Analysis of impact of SeM treatment on gene expression
The impact of SeM treatment on gene expression was determined by regression analysis using the level of gene expression in the control cells as the independent variable and the level of gene expression in the SeM-treated cells as the dependent variable. A separate regression analysis was performed for each of the three LNCaP cell clones and the parental line. Absent genes (genes with absent calls) were not included in the regression analysis since the inclusion of a large number of data pairs with a numeric value of zero would have forced the regression line through zero, thereby skewing the regression line for genes that were expressed.
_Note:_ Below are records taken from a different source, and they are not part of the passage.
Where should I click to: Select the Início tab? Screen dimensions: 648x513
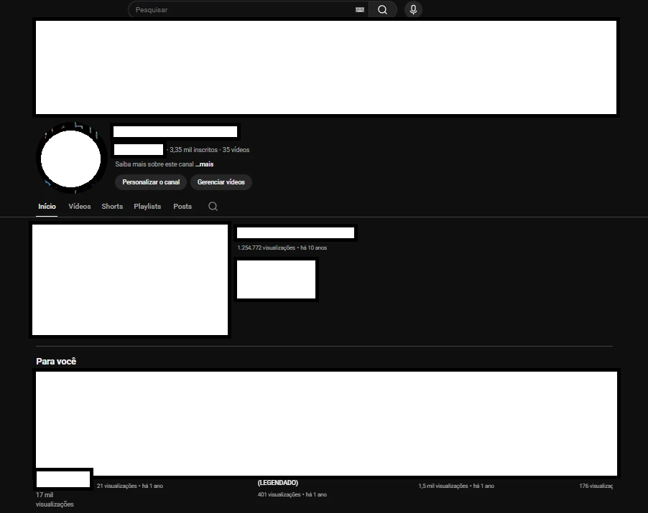coord(47,207)
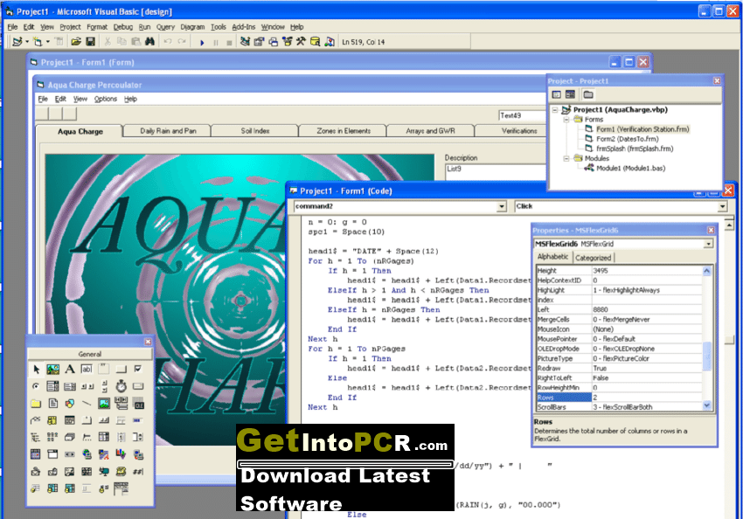Screen dimensions: 743x519
Task: Select the TextBox control in the toolbox
Action: (x=87, y=370)

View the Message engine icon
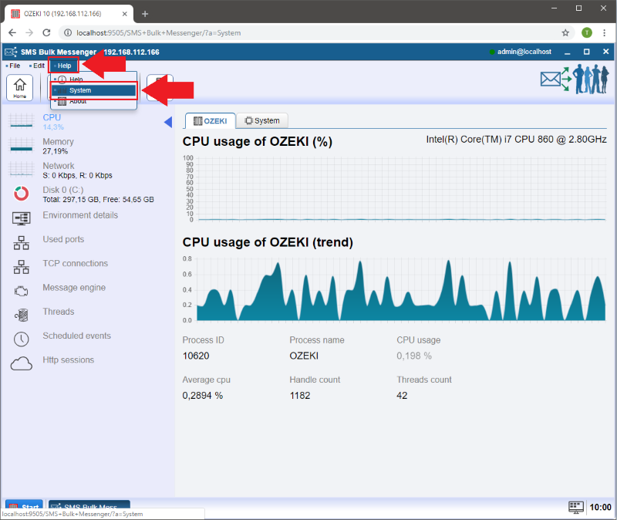[21, 290]
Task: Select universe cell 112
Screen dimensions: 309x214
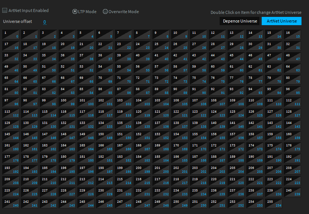Action: point(292,102)
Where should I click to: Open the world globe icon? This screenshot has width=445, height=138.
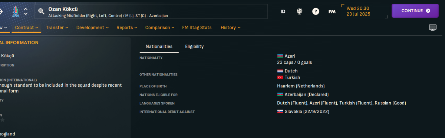click(x=299, y=12)
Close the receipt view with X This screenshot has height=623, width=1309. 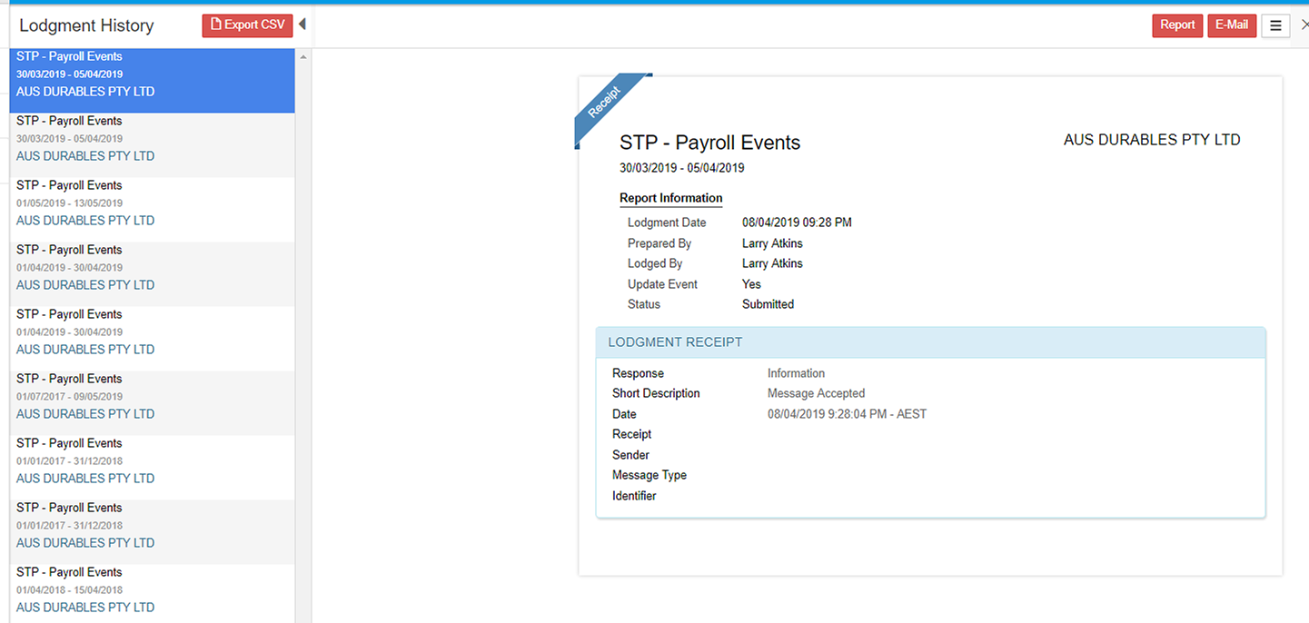point(1304,25)
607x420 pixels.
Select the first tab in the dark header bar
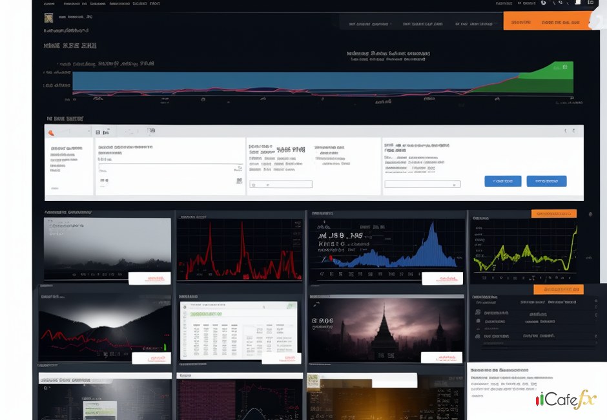368,24
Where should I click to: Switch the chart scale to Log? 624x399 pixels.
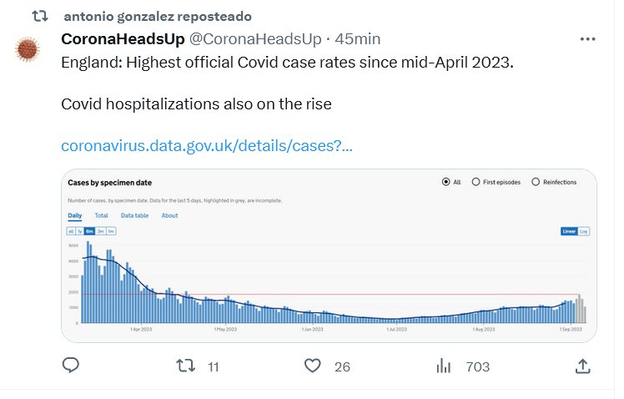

Comparison of gene expression and SeM response among three LNCaP cells clones and the parental line
The gene expression profile was compared between the three LNCaP cell clones and the parental lines by regression analysis using the level of gene expression in one LNCaP cell clone or the parental line as the independent variable and the level of gene expression in another LNCaP cell clone or the parental line as the dependent variable. A separate regression analysis was performed for each pair of LNCaP cell clones and the parental line. Absent genes were again excluded in the regression analysis to avoid skewing the regression line for genes that were expressed.
The SeM response for each gene was defined as the difference in the gene expression levels between the control cells and the SeM-treated cells. The SeM responses were also compared between the three LNCaP cell clones and the parental lines by regression analysis as described above, and a separate regression analysis was performed for each pair of LNCaP cell clones and the parental line.